Midshipman's rape trial opens

Owens' prosecutors face tough standard on `force' and `consent'

July 10, 2006|By BRADLEY OLSON | BRADLEY OLSON,SUN REPORTER

The rape trial this week of Lamar Owens, Navy's star quarterback in 2005, will probably focus on the strict and antiquated definition of rape under military law, several experts said.

The statute - which requires proof beyond a reasonable doubt that rape was committed "by force and without consent" - makes it harder for prosecutors to win convictions in rape cases, which prompted Congress to reform the statute in 2005.

But the new law, which creates degrees of rape and drastically revises the definition of consent, will not take effect until October 2007, too late for several courts-martial coming up this summer involving U.S. Naval Academy personnel.

Jury selection in Owens' case begins today at the Washington Navy Yard. The senior, who was not allowed to graduate in May, is charged with rape, assault and conduct unbecoming an officer in the alleged sexual assault of a 20-year-old junior early on the morning of Jan. 29. He could be sentenced to life in prison, though such a punishment is rare. Through his civilian attorneys, Owens has said he's innocent.

"In military circles, it's well known that the easiest case to defend and get an acquittal [in] is a rape case, because of the way the law has been written," said Charlotte Cluverius, a former Navy lawyer and academy law instructor now in private practice in Washington. "The bright-line rule of `by force and without consent' is a very ironclad rule, and it's tougher to prove in a lot of cases."

Owens' case is one of three sexual misconduct cases being brought by Vice Adm. Rodney P. Rempt, the Naval Academy superintendent. He has taken an aggressive stance against sexual assaults in the aftermath of studies and surveys that have found a hostile climate toward women at the academy. Defense attorneys say Rempt is using their clients as scapegoats.
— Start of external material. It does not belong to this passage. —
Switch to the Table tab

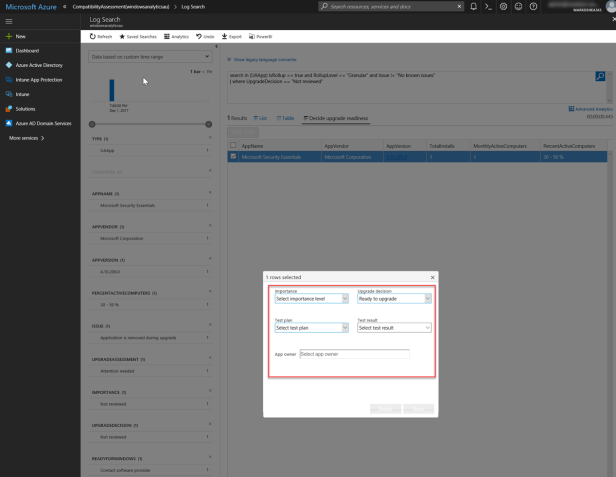pyautogui.click(x=284, y=118)
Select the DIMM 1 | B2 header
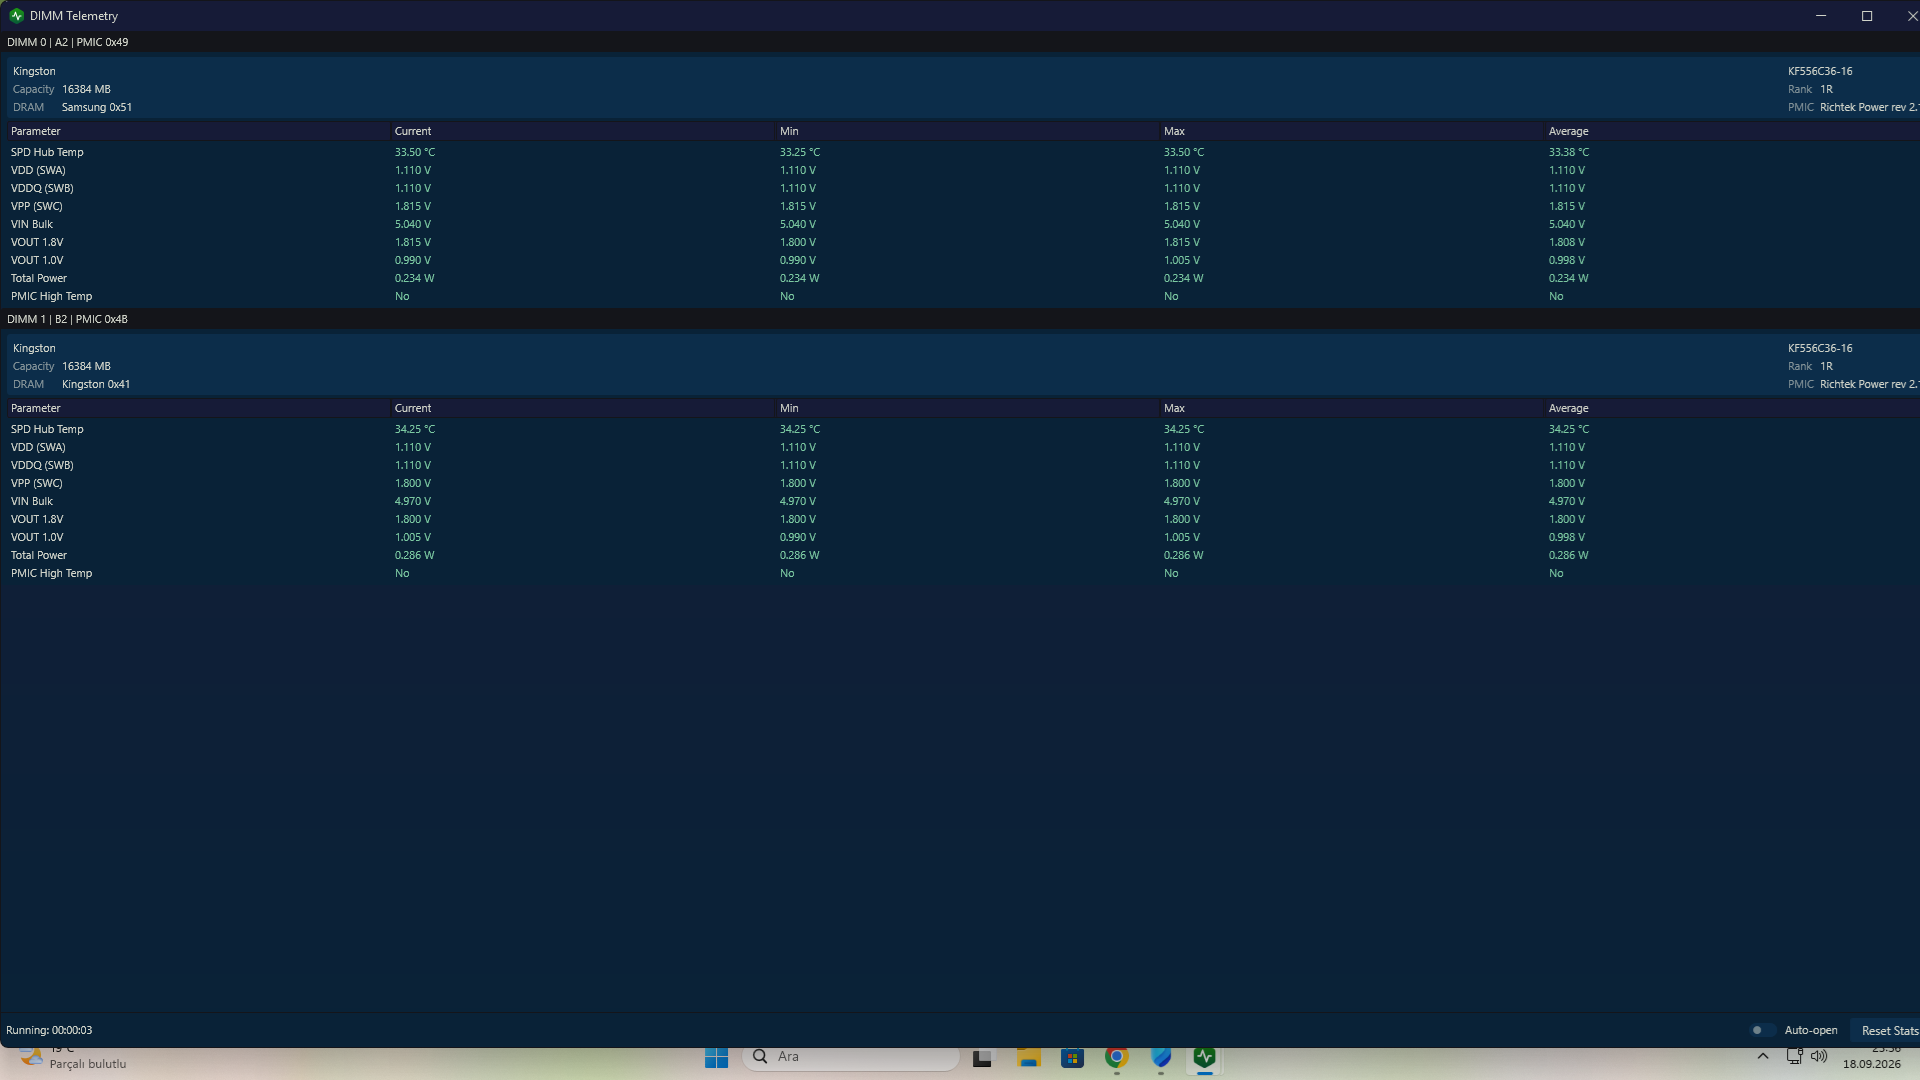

Last week, a military judge admonished Rempt for authorizing e-mails to academy personnel that the judge says "insinuate guilt" in Owens' case.

Still, the recent trial and partial acquittal of a U.S. Coast Guard Academy cadet accused of rape illustrates the difficulties of winning rape convictions in the military justice system, said Anita Sanchez, spokeswoman for the Miles Foundation, an organization that tracks violence against women in the military.

Webster M. Smith, a former football player at the Coast Guard Academy, was acquitted of rape late last month but convicted of several other lesser charges and sentenced to six months in prison. The court-martial was the first in that academy's 130-year history and, like the Owens case, involved excessive alcohol use and at least an acquaintance relationship between the accused and the accuser.

"We're hopeful that the changes in the statute will result in justice for victims," Sanchez said. "The new law mirrors federal code and provides for a variety of different types of sexual assault and degrees of sexual assault. We hope this will support the prosecution of acquaintance, date or `offender-known' rapes."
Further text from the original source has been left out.